* Textauszug *
· · · · · · ·

InputStream in = new FileInputStream( "party.xml" ); 
XMLInputFactory factory = XMLInputFactory.newInstance(); 
XMLEventReader parser = factory.createXMLEventReader( in ); 
 
StringBuilder spacer = new StringBuilder(); 
while ( parser.hasNext() ) 
{ 
  XMLEvent event = parser.nextEvent(); 
 
  switch ( event.getEventType() ) 
  { 
    case XMLStreamConstants.START_DOCUMENT: 
      System.out.println( "START_DOCUMENT:" ); 
      break; 
    case XMLStreamConstants.END_DOCUMENT: 
      System.out.println( "END_DOCUMENT:" ); 
      parser.close(); 
      break; 
    case XMLStreamConstants.START_ELEMENT: 
      StartElement element = event.asStartElement(); 
      System.out.println( spacer.append("  ") 
                          + "START_ELEMENT: "

· · · · · · ·

* Deine Aufgabe *
Schreib den Java-Code oben zum Einlesen einer XML-Datei vollständig und Zeichen für Zeichen ab.

* Datenzeilen *
· · · · · · ·

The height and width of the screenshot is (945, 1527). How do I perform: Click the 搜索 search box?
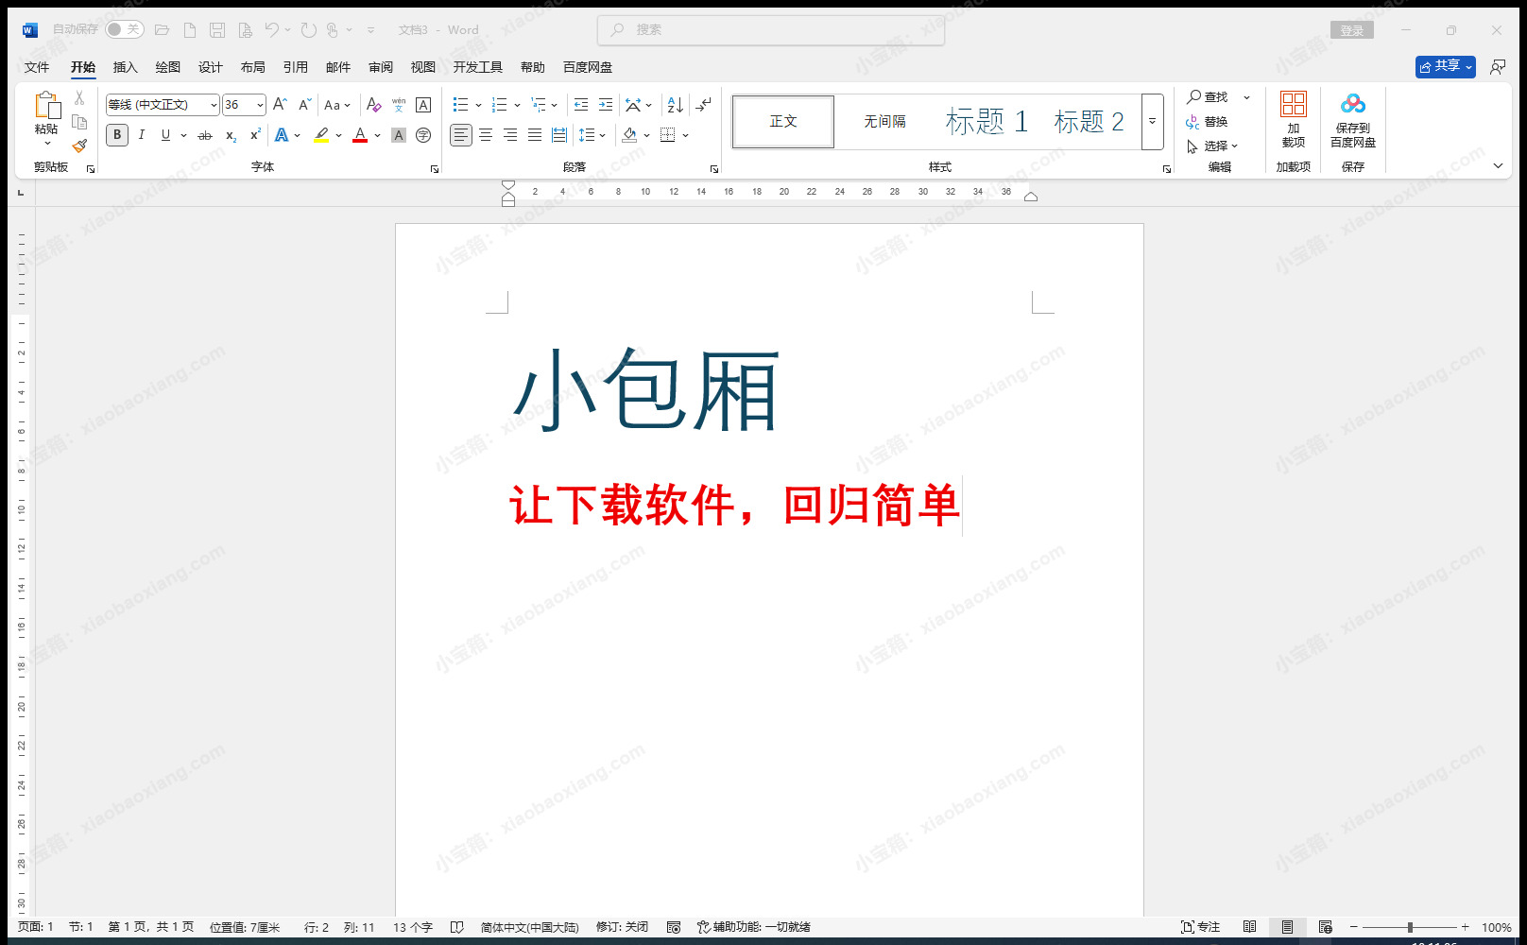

· · · · · · ·

* Erledigte Aufgabe *
InputStream in = new FileInputStream( "party.xml" ); 
XMLInputFactory factory = XMLInputFactory.newInstance(); 
XMLEventReader parser = factory.createXMLEventReader( in ); 
 
StringBuilder spacer = new StringBuilder(); 
while ( parser.hasNext() ) 
{ 
  XMLEvent event = parser.nextEvent(); 
 
  switch ( event.getEventType() ) 
  { 
    case XMLStreamConstants.START_DOCUMENT: 
      System.out.println( "START_DOCUMENT:" ); 
      break; 
    case XMLStreamConstants.END_DOCUMENT: 
      System.out.println( "END_DOCUMENT:" ); 
      parser.close(); 
      break; 
    case XMLStreamConstants.START_ELEMENT: 
      StartElement element = event.asStartElement(); 
      System.out.println( spacer.append("  ") 
                          + "START_ELEMENT: "